PopPUNK advances speed of bacterial pathogen surveillance
Differences in genetic diversity among bacterial pathogens correlate with clinically important factors, such as virulence and antimicrobial resistance, prompting the need to identify clusters of similar bacterial strains. However, current bacterial clustering and typing approaches are not suitable for real-time pathogen surveillance and outbreak detection.
In a study published today in Genome Research, researchers developed PopPUNK (Population Partitioning Using Nucleotide K-mers), a computational tool for analyzing tens of thousands of bacterial genomes in a single run, up to 200-fold faster than previous methods. Using k-mers, short sections of DNA length k, this software enables rapid estimation of the proportion of k-mers present in one genome that are also shared by another. Differences in k-mer content between genomes may represent changes to individual bases in otherwise similar stretches of DNA or differences in gene content. By calculating these relationships across isolates, the population structure of a species can be efficiently estimated.

Work request A ::
Write out everything in the PopPUNK article from "In a study published" down to "be efficiently estimated.".
Work request B ::
According to the PopPUNK article, what does the name PopPUNK stand for?
Work request C ::
Carry on the article about the PopPUNK bacterial surveillance tool from the point where it stops.
The data has no connection to the PopPUNK article.

Records from a data source ::
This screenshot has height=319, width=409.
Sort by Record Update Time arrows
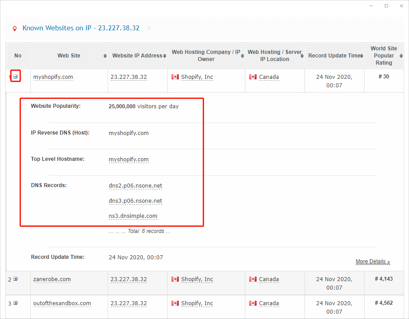[x=362, y=56]
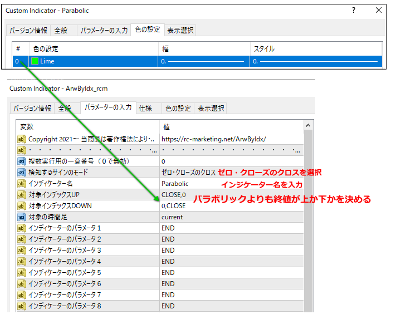Click the help question mark button
Image resolution: width=401 pixels, height=334 pixels.
coord(354,11)
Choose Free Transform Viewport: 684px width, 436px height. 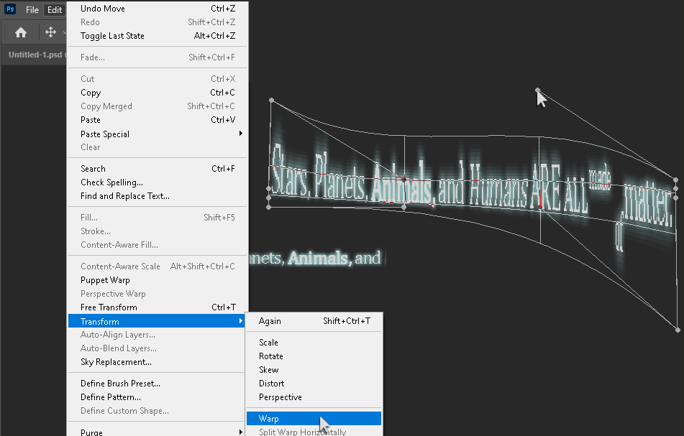click(109, 307)
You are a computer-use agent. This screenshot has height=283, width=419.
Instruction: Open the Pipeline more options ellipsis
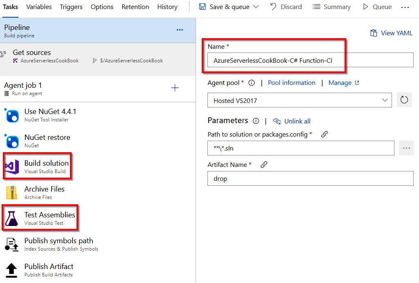click(180, 30)
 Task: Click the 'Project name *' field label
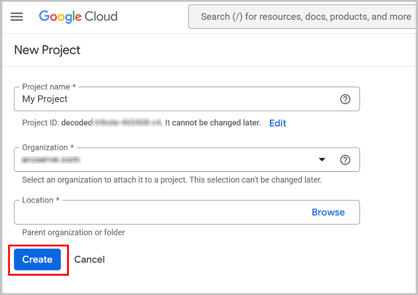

Final answer A ::
In a study published today in Genome Research, researchers developed PopPUNK (Population Partitioning Using Nucleotide K-mers), a computational tool for analyzing tens of thousands of bacterial genomes in a single run, up to 200-fold faster than previous methods. Using k-mers, short sections of DNA length k, this software enables rapid estimation of the proportion of k-mers present in one genome that are also shared by another. Differences in k-mer content between genomes may represent changes to individual bases in otherwise similar stretches of DNA or differences in gene content. By calculating these relationships across isolates, the population structure of a species can be efficiently estimated.

Final answer B ::
Population Partitioning Using Nucleotide K-mers

Final answer C ::
Importantly, PopPUNK applies a machine learning method that enables easy identification of emerging strains in a population. Using a previously published data set of E. coli isolates collected over a ten-year study, PopPUNK was able to efficiently classify the prevalence of different strains in the population each year and identify the emergence of antibiotic-resistance strains over time.
Researchers envision PopPUNK will expedite the identification of bacterial strains as the scale of bacterial genomes being sequenced increases and, importantly, allow public health agencies to quickly identify outbreak strains that pose a public health risk.